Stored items
····················

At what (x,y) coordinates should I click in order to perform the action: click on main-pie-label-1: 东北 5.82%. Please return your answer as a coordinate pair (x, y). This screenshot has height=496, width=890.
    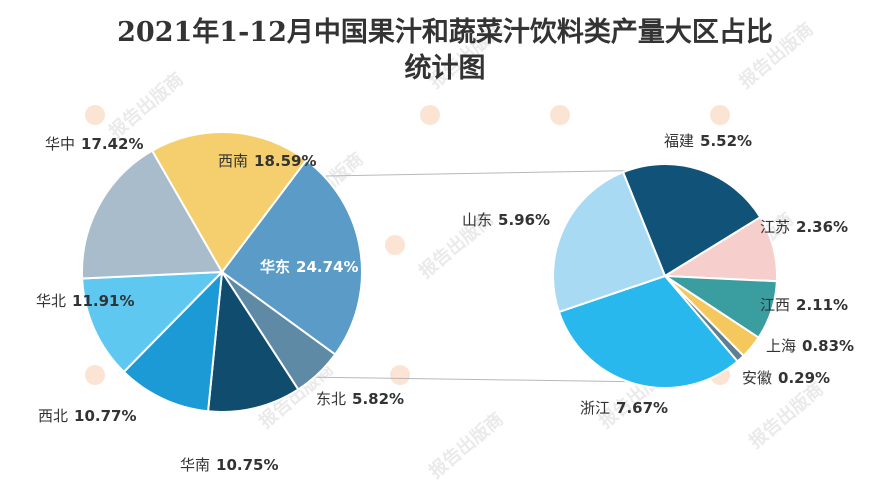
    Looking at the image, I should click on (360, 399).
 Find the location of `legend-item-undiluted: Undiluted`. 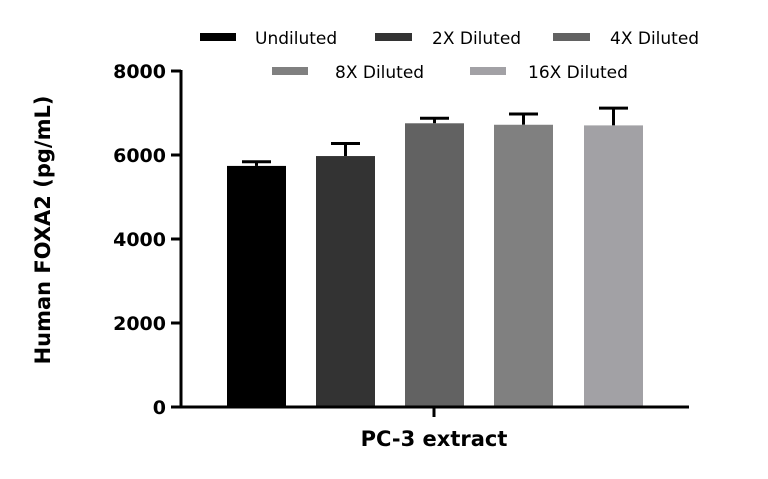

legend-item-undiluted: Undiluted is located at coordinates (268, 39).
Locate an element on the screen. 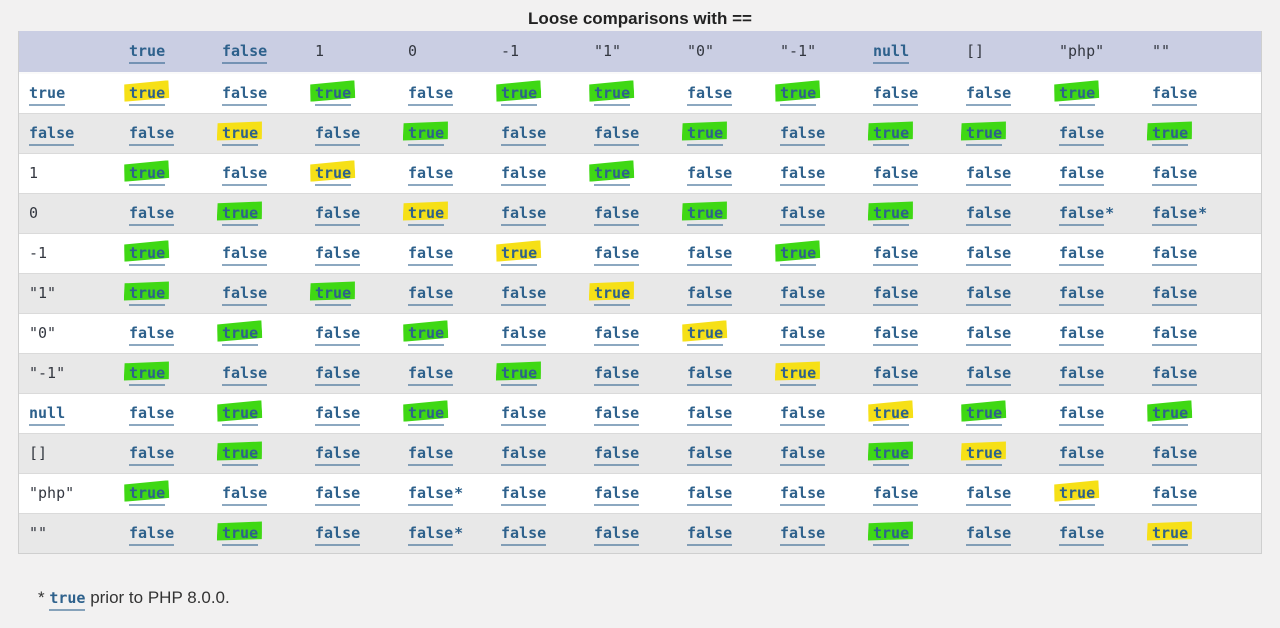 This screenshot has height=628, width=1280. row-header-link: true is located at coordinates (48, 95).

····················

§ **Job item**
Output every line from the start of the records through the line containing "legend-item-undiluted: Undiluted is", inclusive, as a Markdown table with the columns Row and Text, leaving out blank lines. Leave the pictures out of the answer.

§ **Result for this task**
| Row | Text |
|---|---|
| 1 | At what (x,y) coordinates should I click in order to perform the action: click on main-pie-label-1: 东北 5.82%. Please return your answer as a coordinate pair (x, y). This screenshot has height=496, width=890. |
| 2 |     Looking at the image, I should click on (360, 399). |
| 3 |  Find the location of `legend-item-undiluted: Undiluted`.  |
| 4 | legend-item-undiluted: Undiluted is located at coordinates (268, 39). |